Posted April 30, 2007

Those blogging skills you're learning in college or at home will be integrated into any aspect of the editorial side you wish to engage in. According to this report, 400 magazines and 75% of newspapers have blogs, many with multiple blogs to cover a lot of different niches.

Blog on!

Posted April 27, 2007

Will the internet "destroy journalism?" I seriously doubt it. Journalism, like the police, is something you take for granted until it disappears. The way journalism is arranged, distributed and so on is and will continue to change. The business models will change. A "citizen" doing journalism will only be successful if he or she is a good journalist and utterly committed to it.

Just my opinion.

Since a lot of questions come into Sunoasis about copy editing as-a-profession, enjoy this interview with the New York Times chief copy editor.

Posted April 26, 2007

Video journalism is now accessible to the freelancer as never before. The key equation in all of this old vs. new is: Cost-cutting without loss of production or distribution value.

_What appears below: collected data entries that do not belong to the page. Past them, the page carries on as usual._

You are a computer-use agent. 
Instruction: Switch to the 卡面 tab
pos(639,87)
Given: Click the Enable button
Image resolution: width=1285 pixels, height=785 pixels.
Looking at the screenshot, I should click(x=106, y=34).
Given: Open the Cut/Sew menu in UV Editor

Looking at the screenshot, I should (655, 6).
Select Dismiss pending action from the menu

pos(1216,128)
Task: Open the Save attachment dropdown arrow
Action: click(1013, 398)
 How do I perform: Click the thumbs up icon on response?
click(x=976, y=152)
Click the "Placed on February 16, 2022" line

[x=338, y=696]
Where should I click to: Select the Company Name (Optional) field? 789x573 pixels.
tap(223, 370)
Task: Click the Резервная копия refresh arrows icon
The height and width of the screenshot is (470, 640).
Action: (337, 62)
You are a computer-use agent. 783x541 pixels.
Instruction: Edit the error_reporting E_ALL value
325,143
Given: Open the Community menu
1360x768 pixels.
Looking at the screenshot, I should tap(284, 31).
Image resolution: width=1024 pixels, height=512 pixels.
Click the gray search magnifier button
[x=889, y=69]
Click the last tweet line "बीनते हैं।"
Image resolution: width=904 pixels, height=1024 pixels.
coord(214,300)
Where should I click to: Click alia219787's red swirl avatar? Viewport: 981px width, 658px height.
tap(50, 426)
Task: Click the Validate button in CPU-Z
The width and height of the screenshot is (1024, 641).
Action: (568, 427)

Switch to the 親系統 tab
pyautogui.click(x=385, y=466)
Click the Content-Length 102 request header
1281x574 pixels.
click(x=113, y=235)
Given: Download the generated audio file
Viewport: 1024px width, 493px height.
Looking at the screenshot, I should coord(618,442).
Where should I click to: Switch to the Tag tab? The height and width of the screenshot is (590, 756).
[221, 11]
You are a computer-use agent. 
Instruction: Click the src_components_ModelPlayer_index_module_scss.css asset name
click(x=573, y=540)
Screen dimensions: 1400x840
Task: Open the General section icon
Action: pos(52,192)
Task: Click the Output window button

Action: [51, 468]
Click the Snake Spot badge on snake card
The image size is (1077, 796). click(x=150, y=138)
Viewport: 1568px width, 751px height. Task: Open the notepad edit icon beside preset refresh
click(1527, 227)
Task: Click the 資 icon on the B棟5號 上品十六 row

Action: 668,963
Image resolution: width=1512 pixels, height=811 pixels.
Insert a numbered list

Columbia University has an excellent listing for journalism jobs. It focuses on NY City jobs but has plenty of others.

Posted April 23, 2007

Are you interested in multimedia reporting? Read this tutorial about how to do it. It issues the writer through five steps of "choosing a story, storyboarding, fieldwork, editing, and assembling..." Sounds like an archeological dig.

Posted April 19, 2007

Given the number of questions Sunoasis gets from students contemplating a writing career it might be good to think about a career action plan. "The career planning process really can take four years. However, if you’ve come in a little late, counselors say a modified version of the timeline can help a student find a job in six months. If you are late, be prepared for a more intense and time consuming process."

Posted April 18, 2007

Sunoasis had a question recently about "making money from blogs." The good news is that it's possible. The bad news is that very few do, at least on a freelance basis. However, what the article doesn't mention is that a lot of companies, media and otherwise, are hiring bloggers for their websites. Doesn't that count as "making money?"

Posted April 16, 2007

The editor at CareerBuilder.com has some basic advice on how to do the freelance thing.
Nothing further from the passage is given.